Dépasser le contexte idéologique par les connaissances scientifiques
La droite et une partie de la gauche qui y est sensible s’appuient sur des prétextes comme la montée des communautarismes, la lutte contre les violences, le racket et le harcèlement. Il ne s’agit pas de nier l’existence de tels phénomènes qu’il ne faut ni minimiser ni exagérer.
Les connaissances scientifiques, à l’encontre des affirmations péremptoires ci-dessus, ne permettent pas de montrer la pertinence de l’uniforme à l’école pour lutter contre les inégalités afin de contrer la pression du consumérisme ambiant sur la façon de se vêtir. Il apparaît selon les études que le statut social se manifeste par d’autres biais : les chaussures, les accessoires, les sacs à dos, les téléphones portables. Au-delà de ces attributs extérieurs, l’éducation, les pratiques culturelles et sportives, le langage et les modes d’expression se révèlent plus prégnants. L’uniformisation par une tenue ne changera rien à cela.
Une étude citée par « fenêtres s/ cours » (étude réalisée en 2022 aux États-Unis entre les écoles primaires imposant un uniforme et celles laissant le libre choix vestimentaire) indique clairement que la tenue unique n’a pas d’influence sur le comportement des élèves, l’absentéisme, le taux de violence. En revanche, l’obligation de la tenue unique empêche la proximité des élèves avec les enseignants et leurs pairs. Pire, la limitation de la liberté d’expression induite par une telle obligation les empêche de se sentir à l’aise à l’école, de se sentir reconnus.
Bref, l’uniforme ne servirait qu’à invisibiliser les inégalités et à conformer une politique de l’autruche pour ne pas voir les réalités sociales contrastées (euphémisme), et ce, pour ne pas penser une politique efficace de réduction des inégalités scolaires.
Loin de l’affirmation gouvernementale, l’uniforme ne favorise pas la cohésion du groupe et nie la liberté de choix des élèves qui ont besoin de construire leur conscience et leur autonomie de jugement.
Le dualisme scolaire : tout bénéfice pour le privé
La réunion récente d’un collectif uni pour l’école laïque autour de vingt-six organisations syndicales s’appuie sur une revendication cohérente pour tout républicain social : « Argent public pour la seule école publique ». Est mis en exergue que l’enseignement privé, à 90 % confessionnel, est financé à 77 % par l’État, soit huit milliards d’euros par an. Ce financement public sert principalement à rémunérer le personnel enseignant et le forfait d’externat pour le personnel non enseignant. À cela s’ajoute la part des collectivités locales. Cela suppose un contrôle budgétaire de l’usage de ces fonds publics et le respect du code de l’Éducation, notamment en termes de liberté de conscience.
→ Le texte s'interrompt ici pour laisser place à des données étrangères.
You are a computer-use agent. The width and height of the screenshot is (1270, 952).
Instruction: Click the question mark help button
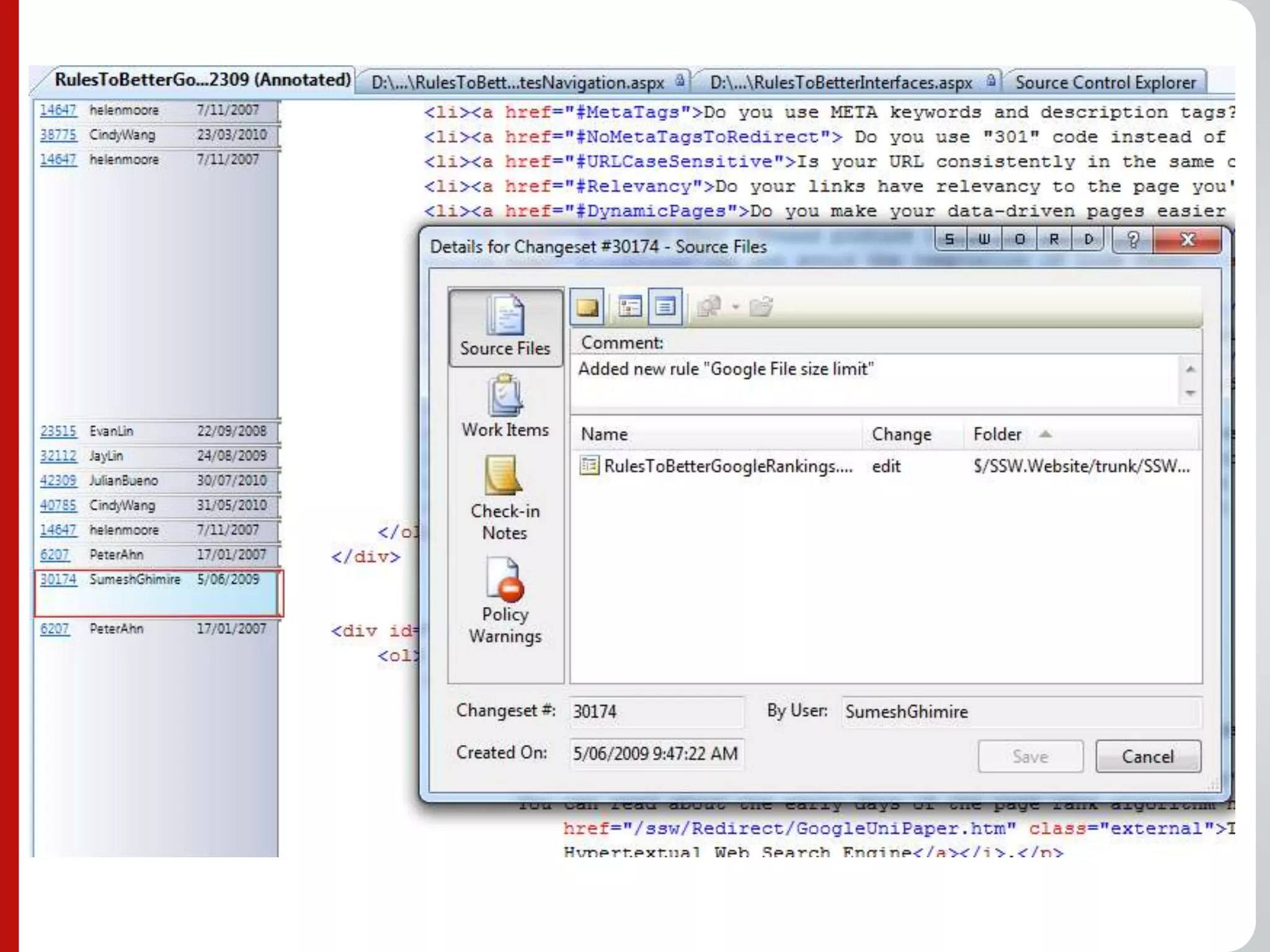tap(1132, 240)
De fait, ce contrôle est inappliqué et les établissements privés ne transmettent quasiment jamais leurs comptes de résultat, tandis que les services des finances publiques ne mettent pas leur nez dans le fonctionnement et l’usage des subventions.
Ajoutons à cela la forfaiture que constitue l’extension de l’école obligatoire à l’école maternelle, alors que la scolarisation atteignait déjà quasiment les 100 % : elle permet au privé de s’octroyer cent cinquante millions d’euros par an sur le forfait communal supplémentaire. Avant cette loi, les communes ne devaient subvenir qu’aux écoles maternelles publiques.
Une proposition de loi pour limiter le dualisme scolaire
Le sénateur des Hauts-de-Seine, Pierre Ouzoulias, a répondu positivement à une demande d’entretien par la revue de la Fédération des Délégués de l’Éducation nationale(1)N° 278, mars 2024.. Il évoque l’obligation faite, en 2022, par le tribunal administratif à l’Éducation nationale de publier les IPS (Indice de positionnement social) des écoles élémentaires et des collèges, puis des lycées. Les résultats indiquent clairement que « dans la France entière, hexagonale et ultra-marine, les collèges et lycées privés concentrent en leur sein les élèves les plus favorisés… » Cela confirme une triste et « terrifiante » réalité : « une ségrégation scolaire se déroule sous nos yeux, laquelle met gravement en cause notre contrat social républicain ». Le sénateur a déposé une proposition de loi visant à autoriser la puissance publique à conditionner les subventions versées aux établissements privés sous contrat à des critères de mixité sociale. Ce serait une avancée si une telle loi aboutissait, même si la cohérence ultime voudrait que le financement public des établissements privés cesse. Rappelons l’exigence républicaine et démocratique : « l’argent public à l’école publique ».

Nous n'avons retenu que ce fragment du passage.